Thursday 7th October 2010
To gain an understanding of the world from another person’s point of view, or at least to attempt it, is said to be one of the most enlightening projects one can attempt, and this is why the Scottish Mental Health Arts and Film Festival that hits Glasgow throughout October is such a worthwhile undertaking. The festival is now in its 4th year, and has become well established and valued, with over 200 arts events around Scotland offering a challenging perspective on mental health, and of those who are often marginalized and misunderstood.
One such insightful piece is Dirty Paradise, a one-act monologue play, written and performed by Leann O’Kasi, and presented at the Tron Theatre in Glasgow. The play centres around the character of Maria as she struggles to deal with her disturbing past and sense of growing imprisonment whilst battling recurring and demanding voices in her head. The performance is circular, beginning and returning to the scene of a car crash which leads Maria to her own temporal paradise. This paradise is in the form of an isolated therapeutic centre in the Brazilian desert where she at last begins to untangle the twisted threads of her memories.

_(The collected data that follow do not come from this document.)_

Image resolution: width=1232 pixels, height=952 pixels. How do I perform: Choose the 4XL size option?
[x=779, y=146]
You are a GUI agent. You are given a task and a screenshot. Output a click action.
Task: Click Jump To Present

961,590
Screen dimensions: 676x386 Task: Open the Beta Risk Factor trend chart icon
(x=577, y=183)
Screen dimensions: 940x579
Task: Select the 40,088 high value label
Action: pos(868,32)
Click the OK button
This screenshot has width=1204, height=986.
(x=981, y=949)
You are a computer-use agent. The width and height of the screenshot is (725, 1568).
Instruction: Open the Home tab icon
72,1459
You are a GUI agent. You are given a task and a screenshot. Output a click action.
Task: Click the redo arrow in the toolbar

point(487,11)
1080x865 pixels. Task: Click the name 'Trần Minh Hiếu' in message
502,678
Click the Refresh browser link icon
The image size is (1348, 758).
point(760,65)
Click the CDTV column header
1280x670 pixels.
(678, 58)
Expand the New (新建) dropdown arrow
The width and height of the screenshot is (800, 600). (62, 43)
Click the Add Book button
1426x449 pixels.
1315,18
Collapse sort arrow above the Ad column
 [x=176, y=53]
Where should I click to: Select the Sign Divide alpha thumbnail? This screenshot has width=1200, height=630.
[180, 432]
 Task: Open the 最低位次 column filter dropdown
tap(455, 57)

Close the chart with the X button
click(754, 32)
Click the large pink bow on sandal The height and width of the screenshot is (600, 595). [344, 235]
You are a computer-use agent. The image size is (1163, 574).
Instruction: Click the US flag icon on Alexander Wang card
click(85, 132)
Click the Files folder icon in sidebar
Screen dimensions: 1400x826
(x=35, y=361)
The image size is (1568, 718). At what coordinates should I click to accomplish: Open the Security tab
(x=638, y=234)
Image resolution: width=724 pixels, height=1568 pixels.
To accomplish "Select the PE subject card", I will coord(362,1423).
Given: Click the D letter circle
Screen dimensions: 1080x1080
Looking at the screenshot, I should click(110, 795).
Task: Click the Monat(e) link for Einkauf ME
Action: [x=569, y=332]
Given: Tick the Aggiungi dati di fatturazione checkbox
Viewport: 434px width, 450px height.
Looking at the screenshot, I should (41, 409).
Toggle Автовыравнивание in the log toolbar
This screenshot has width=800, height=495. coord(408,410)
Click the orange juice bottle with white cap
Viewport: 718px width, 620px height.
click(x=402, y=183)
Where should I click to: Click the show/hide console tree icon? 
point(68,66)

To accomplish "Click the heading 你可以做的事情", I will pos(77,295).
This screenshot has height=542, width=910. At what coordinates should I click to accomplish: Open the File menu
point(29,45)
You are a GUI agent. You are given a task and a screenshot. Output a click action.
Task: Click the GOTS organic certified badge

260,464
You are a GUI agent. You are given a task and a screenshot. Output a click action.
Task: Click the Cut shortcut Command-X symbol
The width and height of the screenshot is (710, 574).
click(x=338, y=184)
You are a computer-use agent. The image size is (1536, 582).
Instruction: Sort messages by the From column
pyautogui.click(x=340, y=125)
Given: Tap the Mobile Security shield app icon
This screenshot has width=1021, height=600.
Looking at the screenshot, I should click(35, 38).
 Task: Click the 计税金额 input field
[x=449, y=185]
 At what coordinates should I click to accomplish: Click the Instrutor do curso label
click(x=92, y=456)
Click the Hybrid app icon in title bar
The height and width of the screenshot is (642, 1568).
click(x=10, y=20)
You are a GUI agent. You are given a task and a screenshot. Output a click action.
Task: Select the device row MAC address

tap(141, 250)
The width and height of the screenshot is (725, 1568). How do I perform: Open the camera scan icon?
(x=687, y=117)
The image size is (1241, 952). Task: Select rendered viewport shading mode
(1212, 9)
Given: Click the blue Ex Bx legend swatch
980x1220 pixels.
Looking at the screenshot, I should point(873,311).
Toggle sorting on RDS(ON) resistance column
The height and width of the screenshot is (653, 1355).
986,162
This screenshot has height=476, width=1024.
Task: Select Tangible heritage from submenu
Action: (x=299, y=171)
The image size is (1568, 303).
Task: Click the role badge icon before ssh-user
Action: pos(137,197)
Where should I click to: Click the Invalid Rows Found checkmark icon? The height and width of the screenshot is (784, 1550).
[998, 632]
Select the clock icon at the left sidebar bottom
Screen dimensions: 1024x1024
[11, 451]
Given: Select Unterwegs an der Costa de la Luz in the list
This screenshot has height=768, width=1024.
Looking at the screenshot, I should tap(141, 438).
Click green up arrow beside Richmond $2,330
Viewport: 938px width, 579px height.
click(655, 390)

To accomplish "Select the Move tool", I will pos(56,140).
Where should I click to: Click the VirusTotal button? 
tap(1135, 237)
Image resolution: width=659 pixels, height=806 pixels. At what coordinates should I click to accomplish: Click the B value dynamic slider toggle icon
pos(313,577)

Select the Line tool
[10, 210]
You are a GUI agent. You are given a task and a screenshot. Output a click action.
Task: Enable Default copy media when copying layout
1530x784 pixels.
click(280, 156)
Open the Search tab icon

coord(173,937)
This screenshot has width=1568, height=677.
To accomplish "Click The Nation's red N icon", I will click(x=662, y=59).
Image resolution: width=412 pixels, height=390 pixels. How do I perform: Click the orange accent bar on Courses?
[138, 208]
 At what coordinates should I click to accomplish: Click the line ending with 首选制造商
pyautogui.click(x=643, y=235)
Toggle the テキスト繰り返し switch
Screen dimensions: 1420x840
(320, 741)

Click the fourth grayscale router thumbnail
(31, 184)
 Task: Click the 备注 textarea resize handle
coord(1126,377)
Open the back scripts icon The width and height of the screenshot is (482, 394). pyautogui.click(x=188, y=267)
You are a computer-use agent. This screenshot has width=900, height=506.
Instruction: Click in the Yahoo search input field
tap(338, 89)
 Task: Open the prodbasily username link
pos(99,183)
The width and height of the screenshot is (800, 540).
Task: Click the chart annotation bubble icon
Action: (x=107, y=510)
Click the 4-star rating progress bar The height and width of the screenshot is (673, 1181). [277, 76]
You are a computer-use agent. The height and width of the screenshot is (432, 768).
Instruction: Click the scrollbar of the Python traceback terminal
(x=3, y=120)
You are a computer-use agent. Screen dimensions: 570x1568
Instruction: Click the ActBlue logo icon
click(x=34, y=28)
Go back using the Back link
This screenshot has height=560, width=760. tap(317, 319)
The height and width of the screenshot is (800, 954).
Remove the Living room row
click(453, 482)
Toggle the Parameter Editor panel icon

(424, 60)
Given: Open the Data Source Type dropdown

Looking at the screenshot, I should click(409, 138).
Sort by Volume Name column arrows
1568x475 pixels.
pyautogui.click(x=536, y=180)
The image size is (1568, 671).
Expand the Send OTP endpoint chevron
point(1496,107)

One thing Dirty Paradise does so well is to impose a direct confrontation with the powerful emotions Maria herself is dealing with, for example the terror and confusion that Maria would obviously experience as she tackles the battle within herself. A gloriously chaotic set created by Arlene Wandera of half-packed suitcases, muddled clothes and the jagged junk of smashed-up car, displays visually for the audience elements of the turmoil Maria feels. Inspired lighting punctuating moments of extreme emotion, and a crescendo of disturbing voices embodying memories from the past, all blend to create moments of fusion that draw you irresistibly into Maria’s state of mind.
O’Kasi’s script also offers richly revealing descriptions of the condition that Maria is experiencing, which are delivered with the perfect blend of conversational interaction and simple honesty. It is easy to relate to her frustration, particularly when it is described in such understandable everyday metaphors like trying to buy a train ticket when two drunken men are blocking the machine, or trying to reach a friend from across a crowded room.
However, it is definitely in the beautifully visual that this production excels, most strikingly in the pinnacle moment of Maria literally stripping back the memories of her past, as she pulls the layers of sheets from her bed. Old pictures, hair slides, and forgotten toys are revealed until the ‘bed’ is exposed to be a hospital stretcher and Maria collides with the awful truth of her forgotten childhood.
Such moments of hushed, intimate and captivating drama defined Dirty Paradise. The challenge of dramatizing the lens through which one woman views the world was met with a thrilling, intense, and all-absorbing monologue performance. This is why my only criticism would have to be directed towards a particularly tactless old lady seated in the front row, who had the pressing need, ten minutes before the production’s ending, to open a crackling plastic bag of sweets.
Thankfully, the British approach of pointed stares, nudging and a few well-timed polite coughs put an end to her nonsense, and her clearly very highly demanding craving for sugar. Theatre-goers take note: approach each play with an open mind to new ideas and not a hungry stomach.